■月見岩のある分岐からいよいよ岩場の連続

 高原ヒュッテのある国師ヶ原十字路から分岐点に着くと、そこには「月見岩」と呼ばれる大きな岩があり、月見岩の上から見る景色がまた良い。ここから山頂までは、さらに70分ほどかかる。

裏側から登ることができる月見岩。近くでみると大きい(撮影:山歩ヨウスケ)

 月見岩の一帯は草原となっており、ススキの中を歩ける秋は、特に綺麗になるだろう。草原からは展望がよく、景色を楽しめるが草原地帯を過ぎるとまた樹林帯の中に入り、乾徳山の中心部に進むにつれて岩場の連続となる。加えて山頂までは急峻な登りが続くので体力の必要になる区間でもある。

カミナリ岩の鎖場。足の置き場は多いが高さがあるので油断せずに登りたい(撮影:山歩ヨウスケ)

 難所となるような大きな岩だけでなく、ちょっと変わった岩を楽しめる。それが「胎内(たいない)」だ。修験者たちは岩の中をくぐる「胎内くぐり」をすることで身を清めていた。

岩の下を通って裏側に抜けられるが、かなり狭い(撮影:山歩ヨウスケ)

 急登を登り、いくつかの奇岩を越えると、山頂付近が見えてくる。乾徳山の山頂はスペースがなく、ゆっくりできる場所もないので、景色をみながら休憩をしたいと考えている人は登頂前に休憩することをおすすめする。山頂直下には景色がよく、座れる場所もあるのでゆっくりするのにぴったりだ。

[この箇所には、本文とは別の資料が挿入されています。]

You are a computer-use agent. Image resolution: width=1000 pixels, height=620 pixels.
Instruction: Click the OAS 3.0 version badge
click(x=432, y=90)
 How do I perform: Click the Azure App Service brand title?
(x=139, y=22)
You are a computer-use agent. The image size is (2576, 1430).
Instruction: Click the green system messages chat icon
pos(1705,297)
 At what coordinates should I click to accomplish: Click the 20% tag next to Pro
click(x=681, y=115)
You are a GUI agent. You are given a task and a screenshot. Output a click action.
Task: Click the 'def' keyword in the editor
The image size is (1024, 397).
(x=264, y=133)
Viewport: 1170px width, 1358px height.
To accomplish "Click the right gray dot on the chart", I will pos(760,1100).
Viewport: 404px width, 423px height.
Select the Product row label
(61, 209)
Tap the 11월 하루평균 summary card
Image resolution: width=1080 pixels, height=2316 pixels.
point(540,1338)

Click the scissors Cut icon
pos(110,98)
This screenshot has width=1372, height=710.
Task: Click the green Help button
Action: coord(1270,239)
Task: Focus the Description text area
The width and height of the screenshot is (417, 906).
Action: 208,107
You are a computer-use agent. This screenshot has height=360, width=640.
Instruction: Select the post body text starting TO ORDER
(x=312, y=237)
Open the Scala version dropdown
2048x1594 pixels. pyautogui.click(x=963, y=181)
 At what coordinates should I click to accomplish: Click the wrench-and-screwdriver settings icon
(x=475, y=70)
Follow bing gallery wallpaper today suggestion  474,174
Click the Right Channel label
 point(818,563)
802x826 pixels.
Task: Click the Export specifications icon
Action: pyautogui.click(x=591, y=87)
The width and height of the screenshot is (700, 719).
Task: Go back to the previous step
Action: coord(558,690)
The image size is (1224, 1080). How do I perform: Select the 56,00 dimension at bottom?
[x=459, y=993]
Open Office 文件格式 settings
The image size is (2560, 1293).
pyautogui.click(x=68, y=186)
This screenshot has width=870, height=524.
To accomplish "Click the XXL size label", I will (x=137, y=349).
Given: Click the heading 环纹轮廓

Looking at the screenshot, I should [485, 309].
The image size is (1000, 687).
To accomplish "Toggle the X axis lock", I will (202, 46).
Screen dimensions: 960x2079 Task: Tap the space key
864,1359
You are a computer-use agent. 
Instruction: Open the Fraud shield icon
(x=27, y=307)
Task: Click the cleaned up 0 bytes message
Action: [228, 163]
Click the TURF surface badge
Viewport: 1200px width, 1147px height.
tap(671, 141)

乾徳山の山頂付近。岩が積み上げられたような山頂である(撮影:山歩ヨウスケ)

 山頂直下で待ち構えているのは「鳳岩(おおとりいわ)」。体感ではほぼ垂直の岩で、足をかける箇所はあり、鎖を補助的に使いながら三点支持で登っていく。滑り止めの付いたグローブなどを使うと滑らず、手も汚れないのでおすすめだ。

鳳岩を真下から見ると、頂上が見えないことにまた怖さを感じる(撮影:山歩ヨウスケ)

 鳳岩には迂回路もあるので、高所や腕力に自信のない人は利用するといい。鳳岩を登りきると山頂である。山頂からは富士山がバッチリ見えるのと同時に、切り立った山頂から下を見た時の高度感も楽しむことができる(高所恐怖症の人にとってはかなり怖い)。

乾徳山の山頂には標識と祠がある(撮影:山歩ヨウスケ)
山頂からの景色。富士山が綺麗に見える(撮影:山歩ヨウスケ)

 下山については周回して国師ヶ原十字路まで戻るルートもあるが、登ってきたルートを戻るのが展望もよくておすすめだ。

■安全への配慮をしっかりし乾徳山にチャレンジしよう

 初心者のスキルアップにおすすめということで乾徳山を紹介したが、高低差のある岩登りは誰でも安全にできるものではなく、危険も伴うのでヘルメットの着用を強くおすすめする。それから、日帰りが可能なコースではあるが、距離約10km、高低差は1,200m以上になるので体力が必要であることも理解しておくべきだ。急峻な岩場を越えれば、ご褒美の絶景が待っている。

 岩場やアルプス登山へのスキルアップとして乾徳山に出かけてみてはどうだろうか。